YOUR INSTRUCTIONS
Pick out all lines with the word "computer" from the records that follow.

TASK INPUT
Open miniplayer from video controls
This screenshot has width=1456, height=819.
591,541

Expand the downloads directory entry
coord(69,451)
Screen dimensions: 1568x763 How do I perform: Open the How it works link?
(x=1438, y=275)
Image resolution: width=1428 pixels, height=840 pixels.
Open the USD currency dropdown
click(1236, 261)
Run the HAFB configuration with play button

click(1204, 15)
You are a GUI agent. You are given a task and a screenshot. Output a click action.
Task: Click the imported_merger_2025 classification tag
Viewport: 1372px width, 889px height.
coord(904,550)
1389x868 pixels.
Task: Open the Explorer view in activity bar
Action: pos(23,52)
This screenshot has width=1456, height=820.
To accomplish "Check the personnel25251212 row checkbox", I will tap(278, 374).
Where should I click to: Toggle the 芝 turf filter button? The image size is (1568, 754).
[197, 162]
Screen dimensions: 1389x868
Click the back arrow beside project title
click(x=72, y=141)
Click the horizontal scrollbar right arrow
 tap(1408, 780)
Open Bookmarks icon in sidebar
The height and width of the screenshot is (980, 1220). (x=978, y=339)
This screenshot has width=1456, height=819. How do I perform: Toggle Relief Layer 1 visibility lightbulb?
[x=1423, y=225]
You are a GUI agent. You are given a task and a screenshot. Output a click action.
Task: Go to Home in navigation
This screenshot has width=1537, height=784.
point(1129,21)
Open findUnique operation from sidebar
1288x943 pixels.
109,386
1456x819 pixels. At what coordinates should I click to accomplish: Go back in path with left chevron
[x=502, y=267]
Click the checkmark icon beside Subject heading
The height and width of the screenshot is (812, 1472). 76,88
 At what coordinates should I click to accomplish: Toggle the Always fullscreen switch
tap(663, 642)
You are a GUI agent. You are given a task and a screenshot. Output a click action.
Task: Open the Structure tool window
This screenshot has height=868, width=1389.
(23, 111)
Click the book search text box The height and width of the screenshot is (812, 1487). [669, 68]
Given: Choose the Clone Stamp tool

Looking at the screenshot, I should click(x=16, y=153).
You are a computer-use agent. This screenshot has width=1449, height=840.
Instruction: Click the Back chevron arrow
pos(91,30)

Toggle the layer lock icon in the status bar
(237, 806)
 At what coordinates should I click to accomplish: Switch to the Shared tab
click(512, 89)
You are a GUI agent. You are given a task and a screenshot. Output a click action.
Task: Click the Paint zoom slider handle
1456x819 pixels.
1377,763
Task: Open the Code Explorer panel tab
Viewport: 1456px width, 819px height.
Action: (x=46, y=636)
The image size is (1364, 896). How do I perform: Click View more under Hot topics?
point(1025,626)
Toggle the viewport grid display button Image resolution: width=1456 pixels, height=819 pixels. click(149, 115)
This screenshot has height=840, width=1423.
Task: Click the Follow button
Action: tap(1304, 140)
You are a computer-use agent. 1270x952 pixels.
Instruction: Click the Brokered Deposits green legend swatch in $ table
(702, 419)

RESPONSE TO THIS EXERCISE
You are a computer-use agent. This screenshot has width=1449, height=840.
You are a computer-use agent. 1270x952 pixels.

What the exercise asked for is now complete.